══ SOURCE MATERIAL ══

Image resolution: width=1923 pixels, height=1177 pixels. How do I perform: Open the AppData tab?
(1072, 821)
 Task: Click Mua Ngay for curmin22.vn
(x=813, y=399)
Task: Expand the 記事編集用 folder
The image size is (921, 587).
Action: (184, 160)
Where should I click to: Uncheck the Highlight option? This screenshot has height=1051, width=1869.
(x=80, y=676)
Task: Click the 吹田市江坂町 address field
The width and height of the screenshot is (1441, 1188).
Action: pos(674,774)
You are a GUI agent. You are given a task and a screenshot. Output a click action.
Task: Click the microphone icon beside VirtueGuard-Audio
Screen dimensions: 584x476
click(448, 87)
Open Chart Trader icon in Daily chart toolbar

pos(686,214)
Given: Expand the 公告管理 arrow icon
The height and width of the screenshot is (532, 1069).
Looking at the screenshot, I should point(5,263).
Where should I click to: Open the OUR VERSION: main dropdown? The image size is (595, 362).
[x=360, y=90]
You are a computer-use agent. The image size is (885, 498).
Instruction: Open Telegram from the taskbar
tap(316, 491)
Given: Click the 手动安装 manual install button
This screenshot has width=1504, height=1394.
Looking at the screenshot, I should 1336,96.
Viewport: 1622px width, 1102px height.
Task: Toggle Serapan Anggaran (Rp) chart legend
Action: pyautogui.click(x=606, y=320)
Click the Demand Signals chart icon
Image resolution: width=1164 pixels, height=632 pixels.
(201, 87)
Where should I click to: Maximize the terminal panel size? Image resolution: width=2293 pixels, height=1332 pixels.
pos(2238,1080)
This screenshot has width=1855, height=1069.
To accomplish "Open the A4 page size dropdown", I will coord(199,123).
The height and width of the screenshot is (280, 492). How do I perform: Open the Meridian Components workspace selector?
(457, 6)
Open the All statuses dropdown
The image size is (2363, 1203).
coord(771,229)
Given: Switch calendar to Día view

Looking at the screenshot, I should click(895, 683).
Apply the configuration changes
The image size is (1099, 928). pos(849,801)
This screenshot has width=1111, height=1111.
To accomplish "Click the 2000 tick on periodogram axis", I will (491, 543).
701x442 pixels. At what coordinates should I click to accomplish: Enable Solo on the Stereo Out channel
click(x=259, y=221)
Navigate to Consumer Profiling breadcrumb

═══

# [THE PROBLEM]
Copy all the records above precisely.

# [FINISHED TASK]
Image resolution: width=1923 pixels, height=1177 pixels. How do I perform: Open the AppData tab?
(1072, 821)
 Task: Click Mua Ngay for curmin22.vn
(x=813, y=399)
Task: Expand the 記事編集用 folder
The image size is (921, 587).
Action: (184, 160)
Where should I click to: Uncheck the Highlight option? This screenshot has height=1051, width=1869.
(x=80, y=676)
Task: Click the 吹田市江坂町 address field
The width and height of the screenshot is (1441, 1188).
Action: pos(674,774)
You are a GUI agent. You are given a task and a screenshot. Output a click action.
Task: Click the microphone icon beside VirtueGuard-Audio
Screen dimensions: 584x476
click(448, 87)
Open Chart Trader icon in Daily chart toolbar

pos(686,214)
Given: Expand the 公告管理 arrow icon
The height and width of the screenshot is (532, 1069).
Looking at the screenshot, I should point(5,263).
Where should I click to: Open the OUR VERSION: main dropdown? The image size is (595, 362).
[x=360, y=90]
You are a computer-use agent. The image size is (885, 498).
Instruction: Open Telegram from the taskbar
tap(316, 491)
Given: Click the 手动安装 manual install button
This screenshot has width=1504, height=1394.
Looking at the screenshot, I should 1336,96.
Viewport: 1622px width, 1102px height.
Task: Toggle Serapan Anggaran (Rp) chart legend
Action: pyautogui.click(x=606, y=320)
Click the Demand Signals chart icon
Image resolution: width=1164 pixels, height=632 pixels.
(201, 87)
Where should I click to: Maximize the terminal panel size? Image resolution: width=2293 pixels, height=1332 pixels.
pos(2238,1080)
This screenshot has width=1855, height=1069.
To accomplish "Open the A4 page size dropdown", I will coord(199,123).
The height and width of the screenshot is (280, 492). How do I perform: Open the Meridian Components workspace selector?
(457, 6)
Open the All statuses dropdown
The image size is (2363, 1203).
coord(771,229)
Given: Switch calendar to Día view

Looking at the screenshot, I should click(895, 683).
Apply the configuration changes
The image size is (1099, 928). pos(849,801)
This screenshot has width=1111, height=1111.
To accomplish "Click the 2000 tick on periodogram axis", I will (491, 543).
701x442 pixels. At what coordinates should I click to accomplish: Enable Solo on the Stereo Out channel
click(x=259, y=221)
Navigate to Consumer Profiling breadcrumb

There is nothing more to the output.